[Instructions to follow] Find the line containing "Image resolution: width=1280". Retype it and every line after it through the end of the entries, exactly as written, with nothing added.

[Dataset]
>>>>

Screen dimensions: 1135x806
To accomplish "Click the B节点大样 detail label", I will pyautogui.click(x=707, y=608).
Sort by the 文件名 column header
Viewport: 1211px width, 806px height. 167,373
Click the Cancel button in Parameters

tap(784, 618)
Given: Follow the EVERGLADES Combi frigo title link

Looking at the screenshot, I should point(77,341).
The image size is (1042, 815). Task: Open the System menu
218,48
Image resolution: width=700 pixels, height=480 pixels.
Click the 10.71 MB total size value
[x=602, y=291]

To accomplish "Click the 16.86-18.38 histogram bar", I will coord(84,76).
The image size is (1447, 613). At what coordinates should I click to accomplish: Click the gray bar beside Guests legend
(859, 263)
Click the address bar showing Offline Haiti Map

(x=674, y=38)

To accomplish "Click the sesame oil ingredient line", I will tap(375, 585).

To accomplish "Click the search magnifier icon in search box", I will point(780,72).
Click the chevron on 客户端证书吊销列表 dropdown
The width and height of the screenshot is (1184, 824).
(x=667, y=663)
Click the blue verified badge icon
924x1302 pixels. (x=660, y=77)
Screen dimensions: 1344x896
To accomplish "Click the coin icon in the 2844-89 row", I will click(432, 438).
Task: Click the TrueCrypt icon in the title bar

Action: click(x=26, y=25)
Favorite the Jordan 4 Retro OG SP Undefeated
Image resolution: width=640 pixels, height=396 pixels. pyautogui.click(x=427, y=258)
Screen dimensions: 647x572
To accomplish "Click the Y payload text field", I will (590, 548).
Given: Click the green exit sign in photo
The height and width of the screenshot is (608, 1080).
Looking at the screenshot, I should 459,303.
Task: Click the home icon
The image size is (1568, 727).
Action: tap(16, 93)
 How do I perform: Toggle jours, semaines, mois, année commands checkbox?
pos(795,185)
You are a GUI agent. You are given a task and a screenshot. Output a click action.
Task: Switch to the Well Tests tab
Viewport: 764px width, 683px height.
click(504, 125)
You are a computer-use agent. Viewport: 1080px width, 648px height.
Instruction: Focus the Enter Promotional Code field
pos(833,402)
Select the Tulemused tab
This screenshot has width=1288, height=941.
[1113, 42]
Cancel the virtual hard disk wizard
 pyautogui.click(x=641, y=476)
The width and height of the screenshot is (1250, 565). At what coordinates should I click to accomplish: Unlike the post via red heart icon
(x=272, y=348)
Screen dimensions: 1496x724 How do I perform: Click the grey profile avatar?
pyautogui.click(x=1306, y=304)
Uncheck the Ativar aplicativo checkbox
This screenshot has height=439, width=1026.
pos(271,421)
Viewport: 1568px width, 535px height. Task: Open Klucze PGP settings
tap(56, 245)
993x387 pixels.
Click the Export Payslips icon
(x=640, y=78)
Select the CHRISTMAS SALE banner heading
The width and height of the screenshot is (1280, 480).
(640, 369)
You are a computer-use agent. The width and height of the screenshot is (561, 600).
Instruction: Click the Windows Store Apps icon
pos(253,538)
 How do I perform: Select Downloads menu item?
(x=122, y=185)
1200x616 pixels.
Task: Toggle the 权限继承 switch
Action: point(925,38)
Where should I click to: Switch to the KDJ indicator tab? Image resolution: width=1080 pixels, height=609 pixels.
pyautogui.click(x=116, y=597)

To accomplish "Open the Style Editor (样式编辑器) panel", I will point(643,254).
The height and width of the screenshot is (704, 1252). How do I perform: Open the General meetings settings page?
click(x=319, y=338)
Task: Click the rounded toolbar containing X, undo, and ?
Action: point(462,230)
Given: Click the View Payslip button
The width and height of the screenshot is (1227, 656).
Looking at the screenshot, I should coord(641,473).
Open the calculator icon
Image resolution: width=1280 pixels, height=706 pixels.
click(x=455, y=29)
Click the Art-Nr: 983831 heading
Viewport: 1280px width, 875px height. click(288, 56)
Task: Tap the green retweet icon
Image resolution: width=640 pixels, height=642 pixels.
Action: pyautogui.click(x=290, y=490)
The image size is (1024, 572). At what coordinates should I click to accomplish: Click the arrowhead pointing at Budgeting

<<<<

[Written answer]
Image resolution: width=1280 pixels, height=706 pixels.
click(x=455, y=29)
Click the Art-Nr: 983831 heading
Viewport: 1280px width, 875px height. click(288, 56)
Task: Tap the green retweet icon
Image resolution: width=640 pixels, height=642 pixels.
Action: pyautogui.click(x=290, y=490)
The image size is (1024, 572). At what coordinates should I click to accomplish: Click the arrowhead pointing at Budgeting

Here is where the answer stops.